The entire system turned out to involve several other proteins needed to control the accumulation of PER. These include one that attaches to PER, helping to block the period gene, and another that slows the buildup of the protein.

The report says continuing to investigate this biological system over the years, the scientists went on to discover still other components, notably one that allows light to influence the 24-hour rhythm.

Their work was pivotal, the Nobel committee is quoted in the report as saying, because the misalignment between a person’s lifestyle and the rhythm dictated by an inner timekeeper – jet lag after a trans-Atlantic flight, for example – could affect well-being and over time could contribute to the risks for various diseases.

 

 

Like last year’s solo laureate – Yoshinori Ohsumi, a Japanese biologist who studies autophagy, the process by which cells dispose of their garbage – 2017’s winning trio came as something of a surprise, writes Jerome Groopman in the New Yorker.
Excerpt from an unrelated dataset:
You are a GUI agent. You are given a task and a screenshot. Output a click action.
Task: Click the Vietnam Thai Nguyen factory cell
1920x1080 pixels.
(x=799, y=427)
The three Americans’ names did not appear on any of the major Nobel prediction lists, and when Rosbash was awakened by the phone call from Sweden, early in the morning, he reportedly said, “You’ve got to be kidding.”

Groopman writes that prior to the announcement, the smart money had been on either immunotherapy, which uses the body’s defenses to fight cancer, or CRISPR, the revolutionary gene-editing technique. (Both remain strong candidates for a future Nobel.) Compared with advances like these, the circadian rhythm is decidedly less in vogue right now – so fundamental, perhaps, that many handicappers forgot about it.

Groopman writes that the deliberations of the prize committee are cloaked in secrecy, "but years ago I crossed paths with one of its members, who happened to come from the same region in Eastern Europe as my grandmother. After he had shared reminiscences of that vanished life, he described in general terms how the committee selects the winners. Nominations flow in from across the world, and there is considerable debate about who ought to get credit for which discovery. But there is also discussion, he said, about what message is sent by choosing to honor one scientist or discovery over another."

Groopman says that his read of the announcement, and last year’s, is that both are about the divide between basic research – the pursuit of scientific knowledge for its own sake – and applied research, which focusses on work with obvious, immediate effects. (The latter is typified by the prize given, in 2008, to Françoise Barré-Sinoussi and Luc Montagnier, for the discovery of HIV)

This year’s prize, in other words, is a kind of rebuke, Groopman says. Basic science is under siege, particularly in the US. Congressional Luddites love to highlight federally funded projects that, according to their own stunted definitions, pursue meaningless questions that don’t readily translate into talking points for a public that is intent on curing cancer or preventing Alzheimer’s disease.

He writes that it is possible that, in today’s political environment, Hall, Rosbash, and Young would never have received money for their research. After all, do we really need to know what makes a fruit fly tick? But, as the Nobel committee has made clear, the science that informs and occasionally upends our understanding of human health and disease often comes from unexpected places.

Groopman writes: “Ohsumi used yeast cells to explore autophagy, but a similar garbage-disposal system exists in you and me. Similarly, studies of the circadian rhythm in flies have shed light on the genes and proteins that synchronize our own bodies with the day; they may lead to treatments for a wide range of maladies, from jet lag to obesity to heart disease.

“The joy of science is to learn for learning’s sake; whatever wondrous insights emerge may then be used to address the problems that we confront in our daily lives. The message embedded in today’s Nobel Prize announcement couldn’t come at a better moment – or a more fraught one.”